■ **Exercise materials**:
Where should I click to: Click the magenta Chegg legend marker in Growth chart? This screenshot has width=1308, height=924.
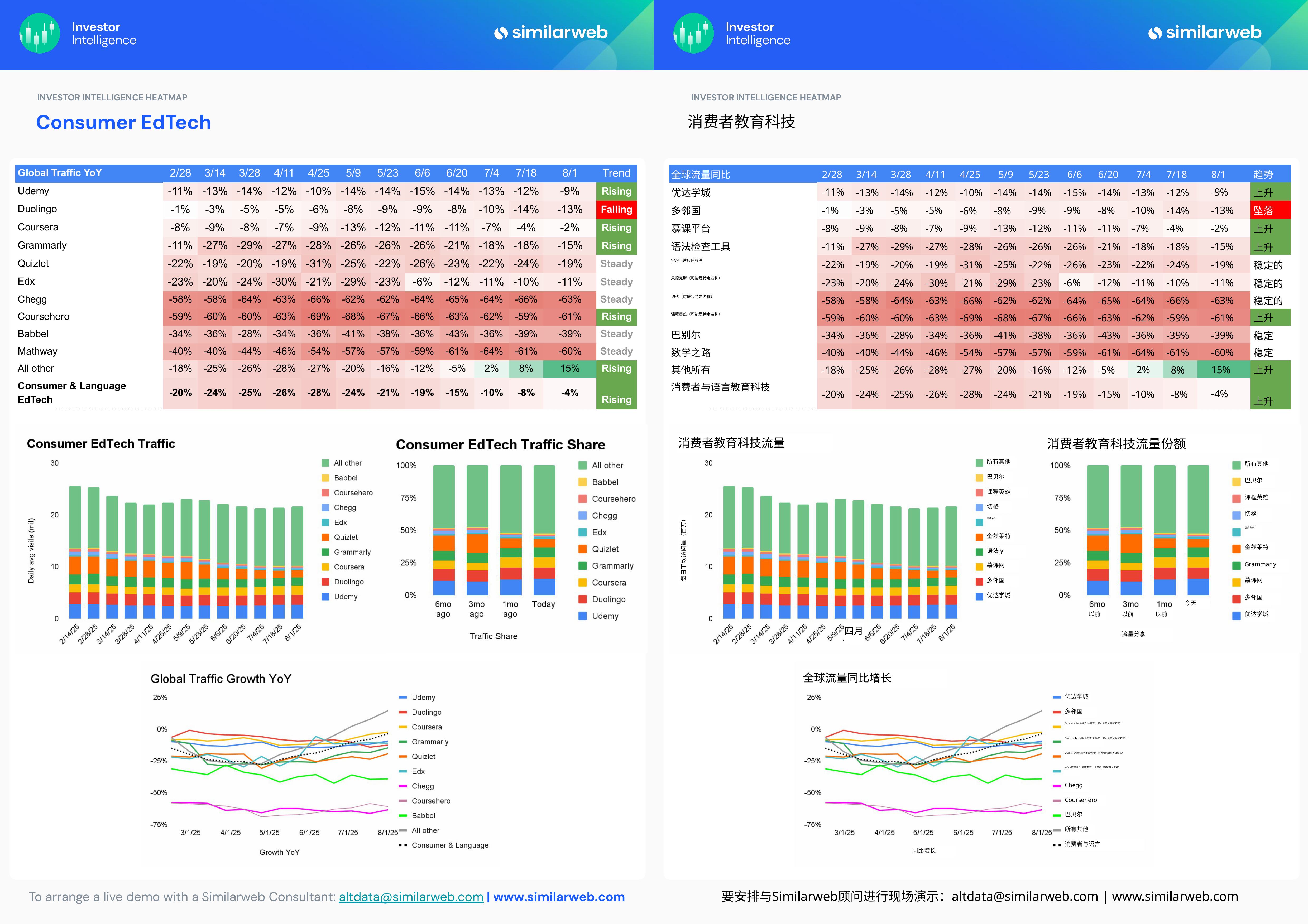pos(403,786)
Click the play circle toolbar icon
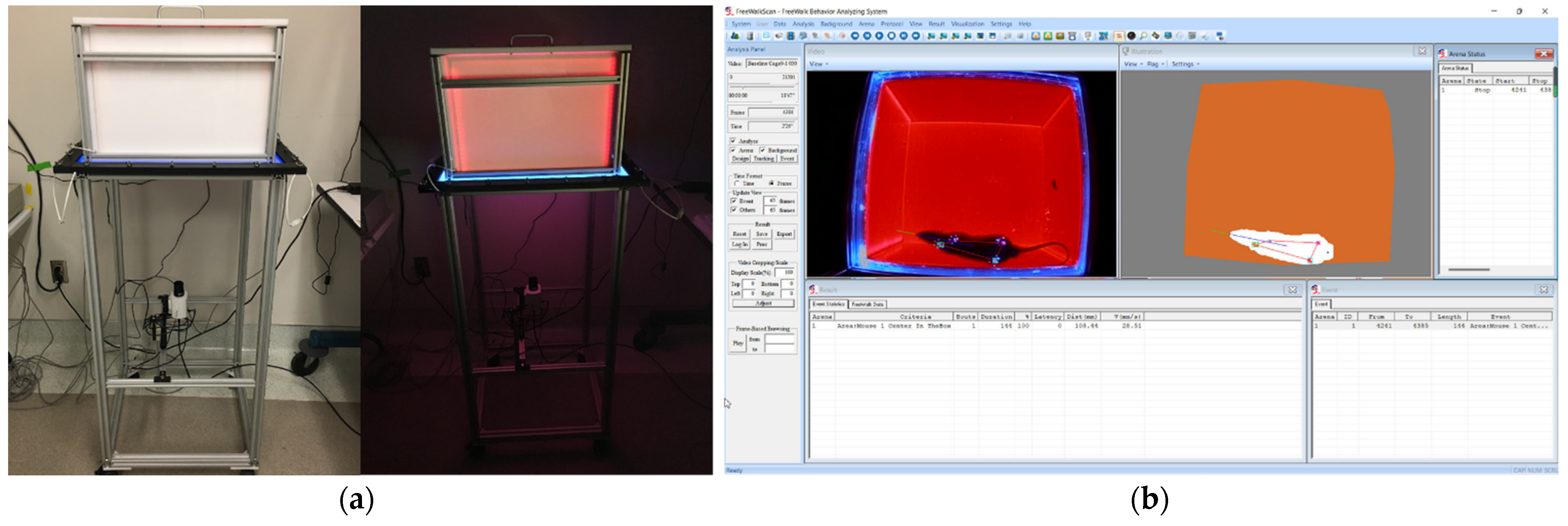The image size is (1568, 526). [x=880, y=36]
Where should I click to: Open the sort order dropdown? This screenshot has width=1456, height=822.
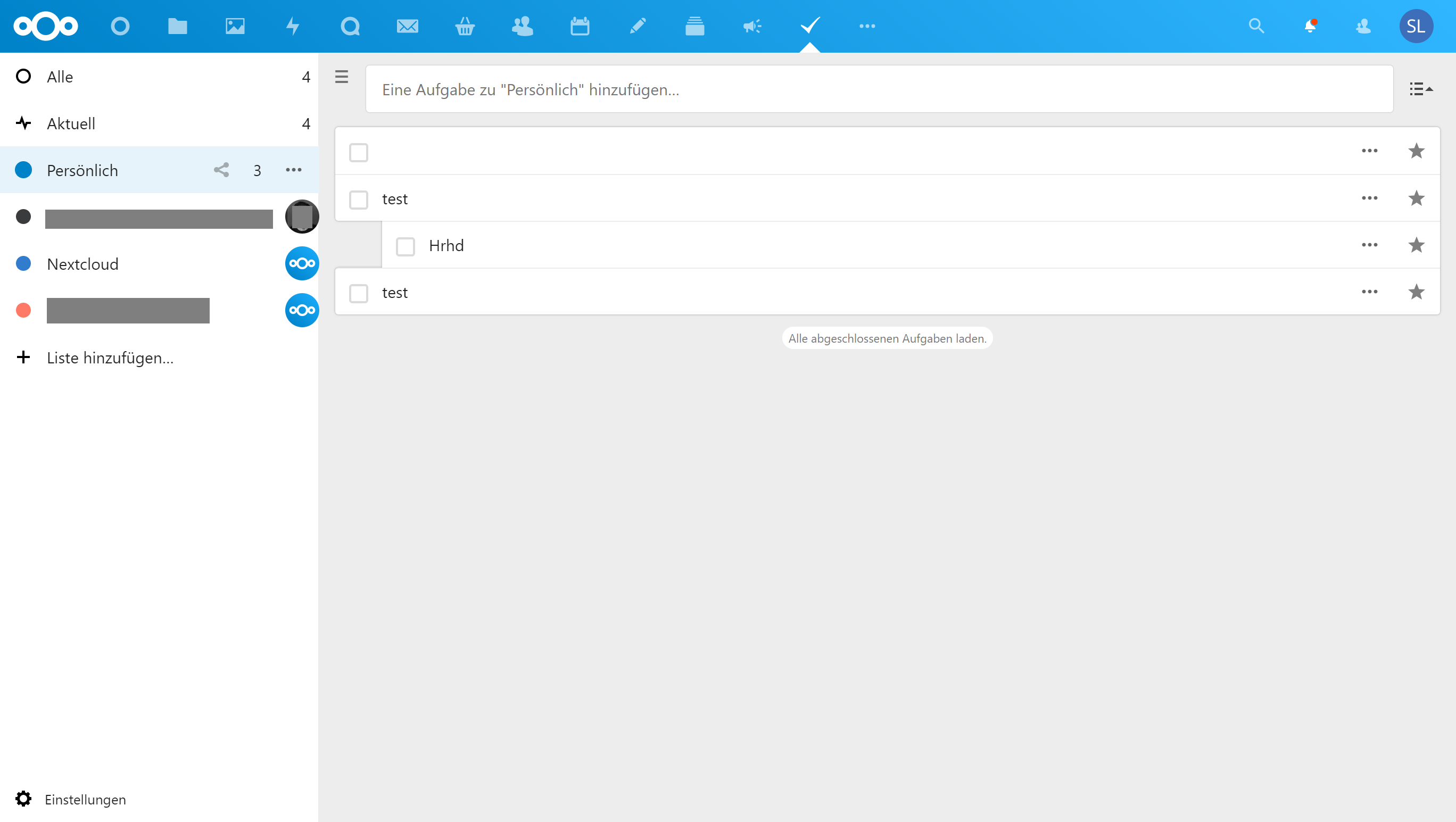1420,89
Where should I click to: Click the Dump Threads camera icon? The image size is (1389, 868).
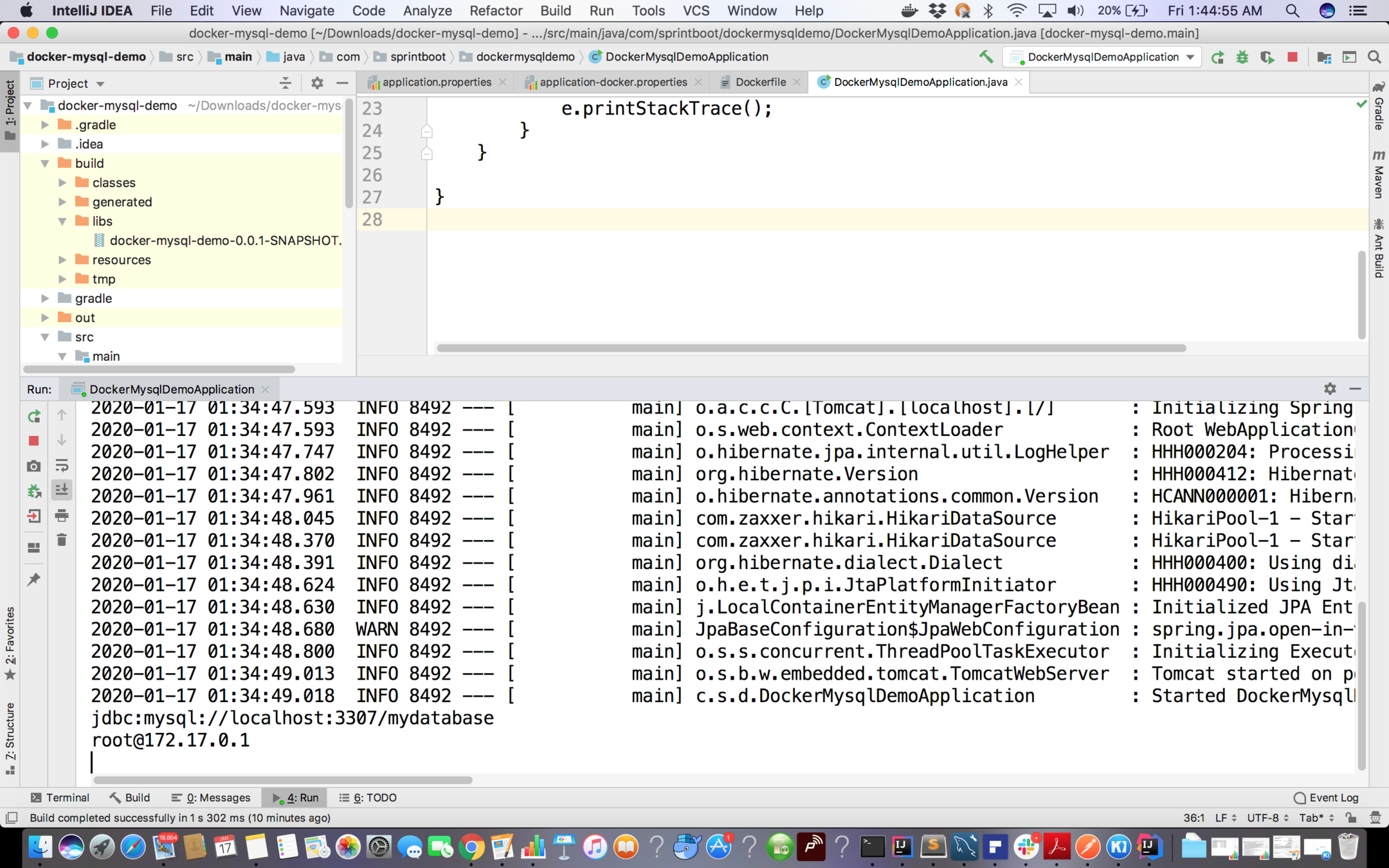[x=34, y=466]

■ **Your objective**: Reproduce the lines above exactly, please, but not the pictures in them.

■ **Task response**:
Where should I click to: Click the magenta Chegg legend marker in Growth chart? This screenshot has width=1308, height=924.
pos(403,786)
Click the play circle toolbar icon
The image size is (1568, 526). [x=880, y=36]
Where should I click to: Open the sort order dropdown? This screenshot has width=1456, height=822.
1420,89
Where should I click to: Click the Dump Threads camera icon? The image size is (1389, 868).
[x=34, y=466]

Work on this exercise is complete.